If you never assume any responsibility for what happens on your system (and keeping records would be one way to assume some responsibility by default) then you are much better protected from someone who might try and sue your ISP.

Of course…I could be wrong :).

I think it’s fairly commone for ISPs to maintain logs of when a particular user logged on and off, and what particular connection was assigned to that user for that session. And any person who hosts a website will usually keep a log of times and IP addresses of people who visit the site. (See that “IP: Logged” notation on these messages? The SDMB does it, too.)

This way, if someone spams a message board, the person hosting the board can look up the IP address of the person responsible, and pass it along to that ISP. The ISP can then check their logs and see which user was assigned that connection at the time. That’s how they can nail spammers or, in the case of the Yahoo Finance Board, the guy who posted the slanderous article.

But beyond those few pieces of information, I agree with Baraqiyal that ISPs probably don’t retain anything else. I suppose an investigator or lawyer looking for information could subpoena the logs of the website and ISP to find you, if that was important enough, but it seems unlikely to occur unless the crime at issue was directly related to use of the website.

Short version: It’s bullshit.

Longer version: As you say, there’s no real reason to track customer activity apart from login/logout times for the extremely essential task of billing.

Keeping track of website access for all customers would mean logging every DNS request/reply on all lines, it’s simply not realistic if you have a fair number of users logged in. In most set-ups, the customer name is only used for access control, after log-in traffic is identified only by IP address.
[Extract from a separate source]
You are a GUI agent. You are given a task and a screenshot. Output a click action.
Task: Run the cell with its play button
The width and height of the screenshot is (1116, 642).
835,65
And normally, a user is assigned a more-or-less random IP address every time he logs in.

In the real world, a log is normally kept of A-number (the phone number used for access) and assigned IP-address. The phone numbers can be useful information if a customer claims his account has been abused (if the same username/password is used in 10 different cities within an hour, something might be up…) and the IP addresses are useful when customers need to be reminded not to hack or spam other customers. Not that most ISPs have the ressources to track activity like that - but the targets will complain and the ISP will then warn or even ban the offender.

Now, if an ISP was ordered (by a court, on par with phone tapping, at least in the countries where I’ve worked. A police officer walking into the office isn’t enough) to track a given customer - I suppose a rather close profile could be made, including DNS requests, downloads etc. (This has actually started me wondering how exactly it could be done - an interesting challenge! I’d say something could be rigged up in two-three hours…)

As for the other questions: I’m European and don’t know the details of American law. In most jurisdictions over here, evidence acquired by phonetapping, opening letters etc. is not admissible in court unless the case in question is serious enough to land the accused in jail for several years, and even though Sony has a powerful lobby, MP3 possesion (sp?) is not yet a felony. YMMV.

On a side note, the ISPs would fight this. They (okay, we) have no interest in giving the customers the impression that someone is looking over their shoulder. We have no wish to spend badly needed bandwidth & disk space on this. And besides, the Net is OUR playground, and nobody is going to order us around.

Norman

ISP’s Do keep track of certain things believe me. If you are clever, youve got your email displaying all headers. Each one displays who sent it & it has a lot of ISP info in it that an ISP can use to track who really wrote it.

Sure, e-mail is a very different matter from web-access - it’s usually stored on the ISP’s mailserver(s), at least for a while.

Norman

Well you know Spiny, they also keep track of how much newsgroup stuff you download. So they can price based on how much you download. The only way to know that is to watch where & what you’re downloading :slight_smile:
My ISP doesn’t let just anyone into that room.